Imagine careening down a hill on your electric scooter. "Gosh," you think to yourself, "it would be nice to use some of the energy I am wasting to slow this vehicle down." There ought to be a way to make it recharge the batteries. "I'm an engineer" you think, "why don't I go design a regenerative brake." Just such a thought has come into my head and I had been able to ignoreⁱ it quite effectively, until now.

Not too long ago I was asked to design a motor control with a regenerative braking circuit. Having done several controls, but none with regenerative braking, I started by perusing the Internet. I don't follow Star Trek's creed to boldly go where no man has gone before on a whim. That is to say that if someone has been there already I would sure like to know the path he or she took. Once the end of that has been found, I will then venture into the unknown. Several hours of searching were somewhat futile. A simple and concise explanation and possibly a schematic (particularly for a PM DC motor) were all I needed. There were reamsⁱⁱ of information explaining what it does but not much was there showing exactly how it was done. Alas, my effort to find the simple explanation was to no availⁱⁱⁱ . Those who read my column often know that I take such a lack as a personal affront that I must correct. Thus the following is what I have pieced together in my own mind, distilled down to my level of intelligence (the longer I spend in management, the lower this level seems to be...), then ousted to my readers in a form I hope is easy to understand. So after I looked at the best idea since raw toast, and the nice read about the Honda Insight, this is what came out.

No more secrets!

One place I found said that regenerative braking is the well kept secret of motor control. However, when I learned the truth, I think it is just poorly explained. Lets start with the following, a diagram of a simple PWM controller for a DC PM motor.

A PWM is fed into a switch, such as a MOSFET, at a frequency that is high enough to keep current flowing in the inductor inside the motor, not at all unlike a switching power supply. When the PWM shuts off, the current flows through the diode, also known as a freewheeler. But the question that I kept asking myself was how do you get a motor, which is spinning at a lower voltage than the output of the battery, to push current back into the battery?

Let's start with a small change to the circuit above. We will replace the diode with a synchronous switch that goes off when the primary goes on, and visa versa. For the purpose of this discussion we will ignore the fact that the FETs need particular driving methodologies for the high side and the low side of a motor. There is plenty of information like that at such places as www.irf.com .

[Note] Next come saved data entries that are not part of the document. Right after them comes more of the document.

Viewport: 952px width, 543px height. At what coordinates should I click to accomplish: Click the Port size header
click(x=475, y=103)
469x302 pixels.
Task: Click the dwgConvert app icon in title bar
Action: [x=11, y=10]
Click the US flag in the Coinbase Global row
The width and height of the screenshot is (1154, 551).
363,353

I had read about this topology many times, it is usually brought up as a way to make your controller more efficient in terms of heat loss, this is because the FET has a significantly lower voltage drop across it than the diode does. I had no idea that it also functions as a regenerative brake, until now. Here is how it works.

A little elaboration

Keep in mind that in the original version of this controller there is a voltage across the motor that depends on the duty cycle of the PWM, but it is referenced to the positive output of the battery, not the negative side. That helped me to keep it in perspective.

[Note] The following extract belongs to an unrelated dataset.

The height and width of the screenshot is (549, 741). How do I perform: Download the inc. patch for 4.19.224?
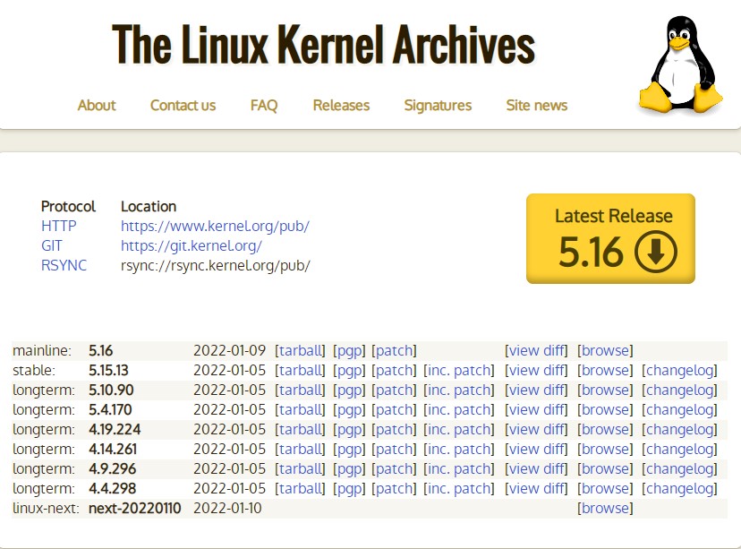coord(459,429)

Assume we have a 12 V DC battery and there is 6 V DC across the motor. That means you would see an average of 6 V DC from the bottom of the motor to ground. Now let's say you spin the motor faster than 6V, 7V for example. If you keep the same average voltage at the bottom of the motor, then you will have 1 volt extra to dump into the battery. Now this explanation doesn't entirely jive, but I think it will get you in the right frame of thinking. If you follow it to conclusion, you will think that the version above with the diode should also regenerate, but it does not.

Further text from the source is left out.